The Optimistic Environmentalist

The Optimistic Environmentalist

Discussion date: Thu, Mar 19, 2009 at our weekly Thursday evening practice

Dear Still Water Friends,

Over the next five months, on the third Thursdays (at Crossings) and the following Sundays (at Columbia), we’ll discuss short excerpts from chapters in Thich Nhat Hanh’s The World We Have: A Buddhist Approach to Peace and Ecology.

In the first two chapters, Thay discusses the dire environmental situation we face and reminds us that all civilizations ultimately end. Instead of taking this as a message of doom and gloom, Thay calls us to wake up from our slumber so that we can be mindful of our situation and do the only rational thing:  act to change it. How? Thay’s prescription is familiar: be mindful and abide by the Five Mindfulness Trainings.

The Five Mindfulness Trainings are important to me because I need guideposts in my life. Times when I’ve lived without guideposts have led to excess and harming others and myself. These trainings are the most sympathetic to what I’ve learned from my life experiences. The past year, I’ve been pushing the boundaries of some of the mindfulness trainings to ask myself “Are you sure.” The answer has come back, sometimes painfully, “Yes, my beloved, stubborn one, I’m quite sure.”

I think Thay is suggesting that our society is undergoing a similar experience. We’ve lived by a set of principles or the lack of principles that has led to dire consequences. Now that we’re seeing the ramifications of our actions, we need to distill the lessons to come up with some communal guideposts.

I hope you can join us to discuss whether the mindfulness trainings can be what Thay calls “a global ethic.” How is it that by coming to understand for ourselves the teachings embodied by the Five Mindfulness Trainings and constraining our actions in accordance with them we find freedom? Is it possible that the same can be true for our society?

Scott Schang


Copies of The World We Have are available for purchase Thursday nights in Silver Spring and Sunday nights in Columbia.
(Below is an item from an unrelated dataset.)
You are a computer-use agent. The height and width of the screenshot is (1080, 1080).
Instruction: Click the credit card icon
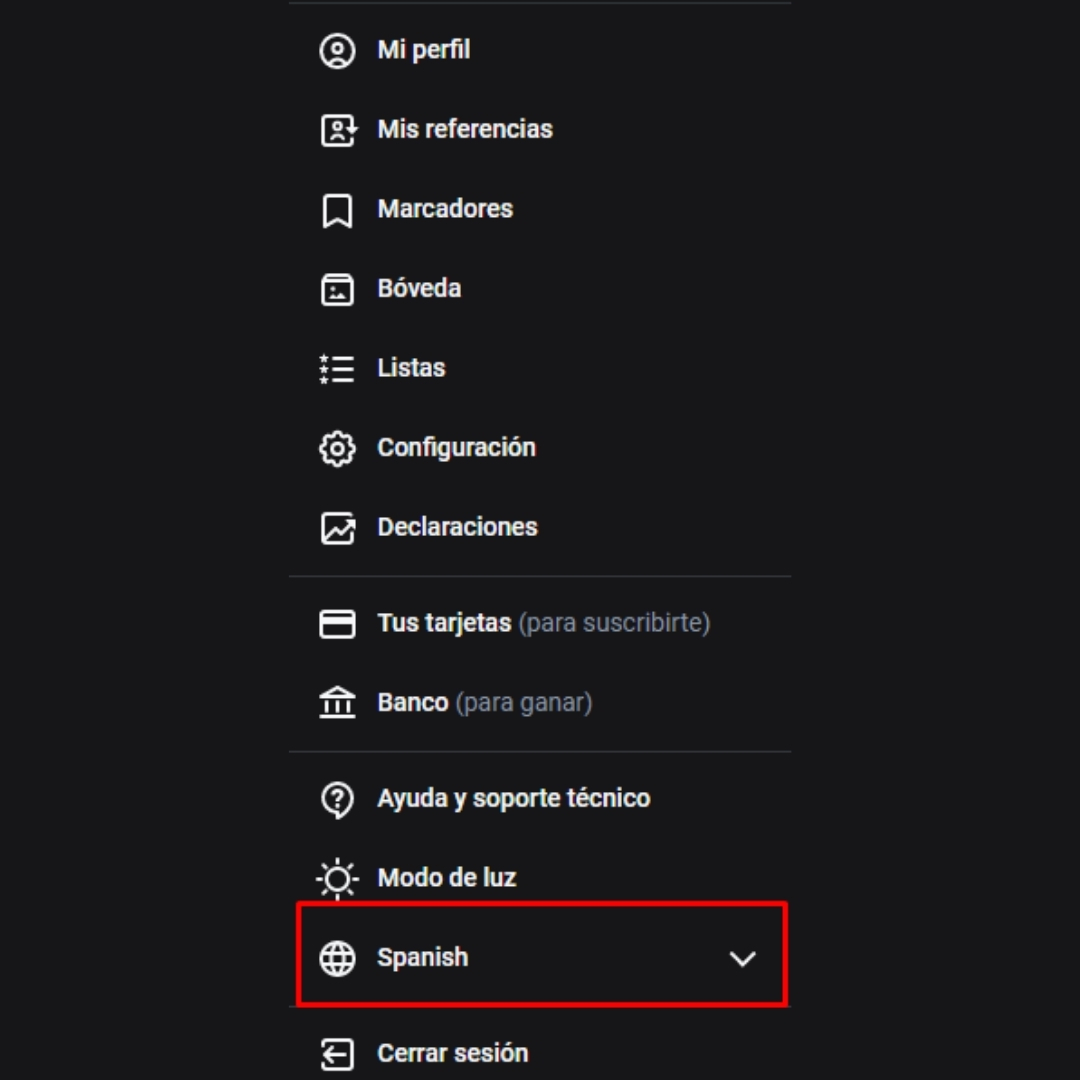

This Thursday, you are also invited to join other Still Water friends before our sitting, at our “Third Thursday Supper.” It takes place around the corner from Crossings, at Moby Dick Restaurant, (909 Ellsworth Drive), beginning at 5:30 p.m. All are welcome. if you have questions please contact Maria Sgambati at 202 486-6491. Otherwise just show up.


From The World We Have: A Buddhist Approach to Peace and Ecology

When you contemplate an orange, you see that everything in the orange participates in making up the orange. Not only the sections of the orange belong to the orange; the skin and the seeds are also parts of the orange. This is what we call the universal aspect of the orange. Everything in the orange is the orange, but the skin remains the skin, the seed remains the seed, the section of the orange remains the section of the orange. The same is true with our globe. Although we’ve become a world community, the French continue to be French, the Japanese remain Japanese, the Buddhists remain Buddhists, and the Christians remain Christians. The skin of the orange continues to be the skin, and the sections of the orange continue to be the sections; the sections don’t have to be transformed into the skin in order for there to be harmony.

Harmony, however, is impossible if we don’t have a global ethic, and the global ethic that the Buddha devised is the Five Mindfulness Trainings. The Five Mindfulness Trainings are the path we should follow in this era of global crisis because they are the practice of sisterhood and brotherhood, understanding and love, and the practice of protecting ourselves and protecting the planet. The mindfulness trainings are concrete realizations of mindfulness.